[Opening DATASET RECORDS section]

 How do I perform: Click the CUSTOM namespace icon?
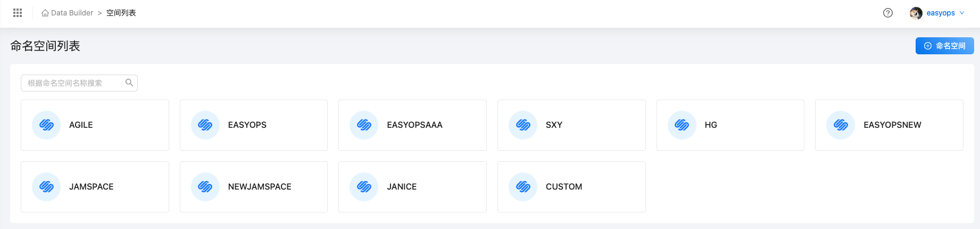[x=523, y=187]
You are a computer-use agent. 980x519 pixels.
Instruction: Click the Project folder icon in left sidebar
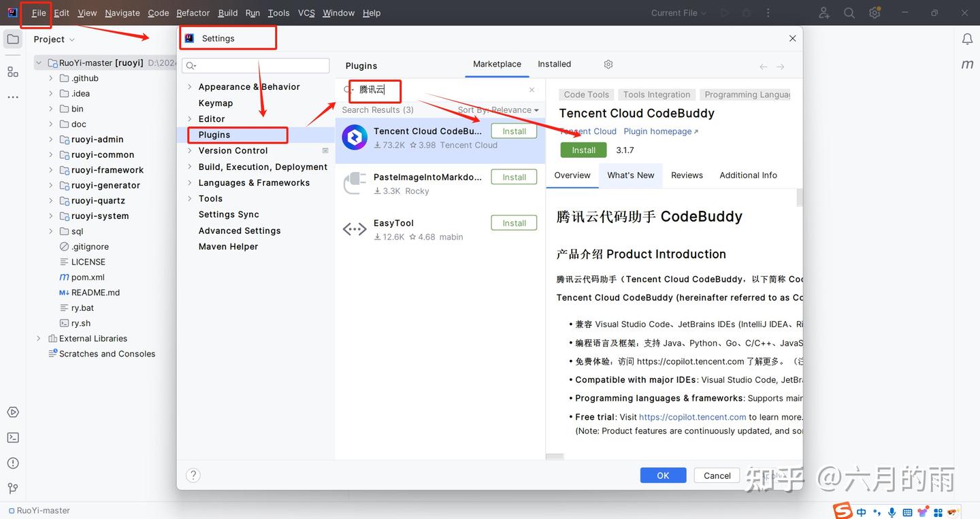pyautogui.click(x=12, y=39)
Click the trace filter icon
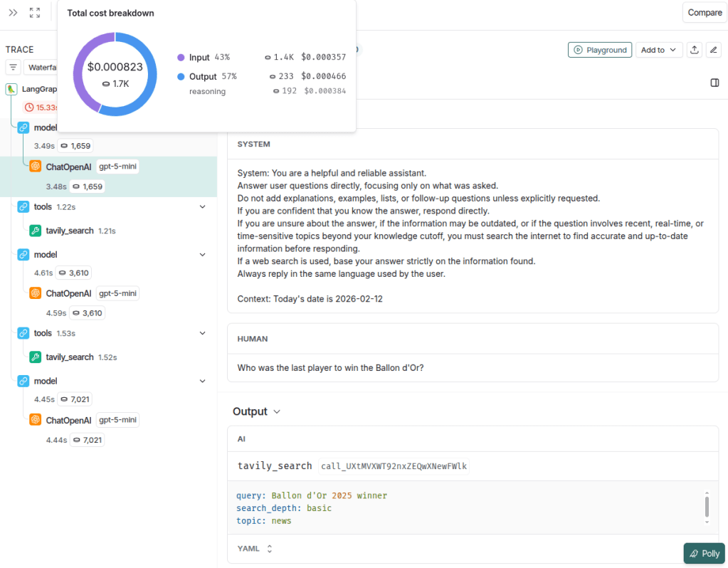Image resolution: width=728 pixels, height=568 pixels. pos(13,68)
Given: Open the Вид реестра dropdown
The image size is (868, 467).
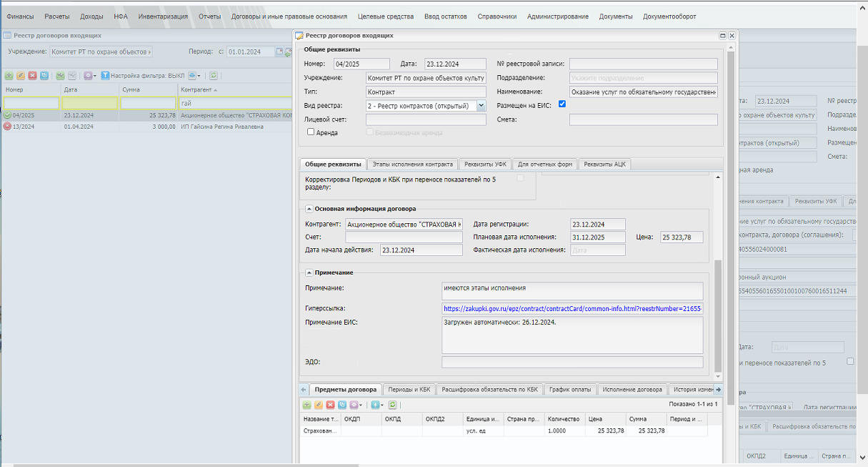Looking at the screenshot, I should click(x=481, y=106).
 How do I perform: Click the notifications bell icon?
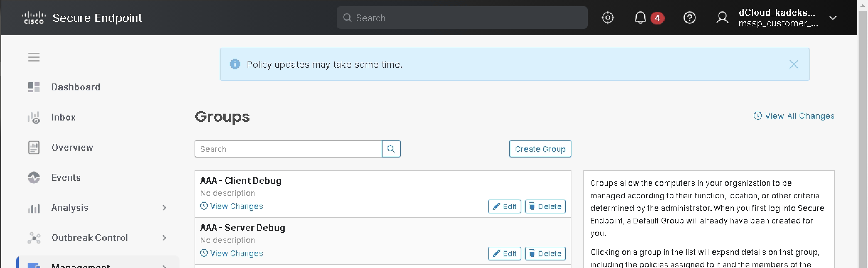[x=640, y=18]
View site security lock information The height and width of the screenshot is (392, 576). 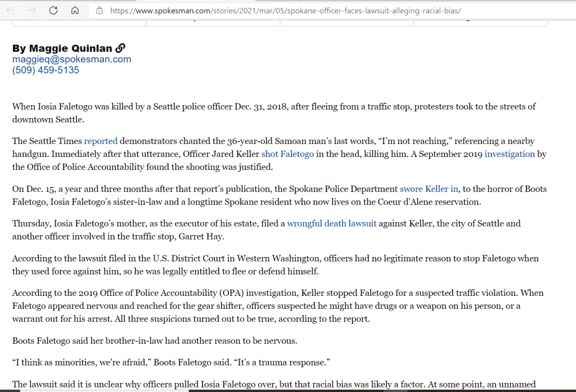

[Closing DATASET RECORDS section]

Word for word, repeat the lines of data above, omitting every picture.

_SOLVED EXERCISE_.
 How do I perform: Click the CUSTOM namespace icon?
[x=523, y=187]
You are a computer-use agent. 980x519 pixels.
Instruction: Click the Project folder icon in left sidebar
pyautogui.click(x=12, y=39)
Click the trace filter icon
Image resolution: width=728 pixels, height=568 pixels. pos(13,68)
Given: Open the Вид реестра dropdown
The image size is (868, 467).
Looking at the screenshot, I should click(x=481, y=106).
 How do I perform: Click the notifications bell icon?
[x=640, y=18]
View site security lock information The height and width of the screenshot is (392, 576). 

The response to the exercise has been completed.